Essentially, they pay one cent per two streams. As oppossed to… nothing.
But that isn't really acccurate.
Indies don't really really exists, they hve distribution deals with the majors and when UMUS, Sony et al cut off a portion of Spotify as well as tens of millions of bucksm they sold their own indie label partners along with the.
Essentially, the majors added the indies as an add to and the indies, who have contracts with the majors, have no options. But why would they need one? It is found money.

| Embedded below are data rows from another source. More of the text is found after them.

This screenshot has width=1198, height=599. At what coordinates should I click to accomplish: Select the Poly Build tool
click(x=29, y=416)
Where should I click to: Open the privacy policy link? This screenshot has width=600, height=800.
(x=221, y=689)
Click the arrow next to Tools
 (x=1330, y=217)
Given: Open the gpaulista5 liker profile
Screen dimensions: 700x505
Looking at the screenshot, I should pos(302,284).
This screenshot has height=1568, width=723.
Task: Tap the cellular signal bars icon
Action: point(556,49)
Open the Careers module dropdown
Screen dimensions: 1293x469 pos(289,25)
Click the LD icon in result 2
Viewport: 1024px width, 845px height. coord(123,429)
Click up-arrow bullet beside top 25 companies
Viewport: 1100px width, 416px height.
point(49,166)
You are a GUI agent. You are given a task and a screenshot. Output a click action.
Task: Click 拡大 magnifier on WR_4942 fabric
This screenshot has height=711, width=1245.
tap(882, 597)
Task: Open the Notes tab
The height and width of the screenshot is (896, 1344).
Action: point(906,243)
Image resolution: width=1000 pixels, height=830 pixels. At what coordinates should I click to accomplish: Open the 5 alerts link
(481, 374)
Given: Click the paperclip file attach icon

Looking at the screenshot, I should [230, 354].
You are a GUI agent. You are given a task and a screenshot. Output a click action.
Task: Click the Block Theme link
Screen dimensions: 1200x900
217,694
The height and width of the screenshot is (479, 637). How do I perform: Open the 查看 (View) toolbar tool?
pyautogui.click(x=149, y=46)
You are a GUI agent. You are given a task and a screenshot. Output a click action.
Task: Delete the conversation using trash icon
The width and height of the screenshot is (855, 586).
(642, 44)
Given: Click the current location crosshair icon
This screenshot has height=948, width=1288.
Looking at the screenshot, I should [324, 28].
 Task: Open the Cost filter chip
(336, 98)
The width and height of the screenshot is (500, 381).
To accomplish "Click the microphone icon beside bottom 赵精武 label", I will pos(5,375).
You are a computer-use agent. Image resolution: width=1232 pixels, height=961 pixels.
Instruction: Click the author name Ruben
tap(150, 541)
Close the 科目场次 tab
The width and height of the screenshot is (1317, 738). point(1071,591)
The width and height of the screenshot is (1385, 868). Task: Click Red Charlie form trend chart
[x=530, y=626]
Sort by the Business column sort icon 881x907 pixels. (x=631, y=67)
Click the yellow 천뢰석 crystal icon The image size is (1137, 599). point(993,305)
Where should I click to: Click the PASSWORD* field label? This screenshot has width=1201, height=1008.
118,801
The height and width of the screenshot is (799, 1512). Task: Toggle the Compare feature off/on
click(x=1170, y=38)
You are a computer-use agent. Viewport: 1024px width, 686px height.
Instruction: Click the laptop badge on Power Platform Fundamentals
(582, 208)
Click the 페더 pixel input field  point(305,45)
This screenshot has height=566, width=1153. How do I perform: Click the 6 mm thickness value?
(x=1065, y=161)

Alyson thinks that free streaming will kill indies. Maybe it will (it's not my problem but whatever) but maybe it will give indie a level playing field and at the very least? It will move concert tix. She sees (and so do I, it is hard for me to see it different), Spotify as ITunes but it isn't that, really. It is radio that you program and so since nothing is being sold, the artists should be paid similar to radio. And they really should. If Shit Robot gets streamed a milion times, de serves not just more money but a bigger cut. But if he is being stream 11,00 times? That's fucking nothing. what the hell… he doesn't DESERVE $50 LET ALONE $40/ If I stream a a song, me myself, 129 times, that means, the owner of the song is getting paid $1.29. The COST OF THE FUCKING SONG. What's the whinging about?
If Alyson's fear is that indie bands won't be recorded any more, it is a seriously misplaced concern. Now more than ever anybody can be heard: with protools in one hand, and FB on the other, everyone is a pro. And while the complaint is the sae as any form of socialism, so what? What do I care? It isn't a problem with Spotify or with pop but with distribution. What can you do when it is that easy to share music?
Spotify isn't killing .indie, it is creating it.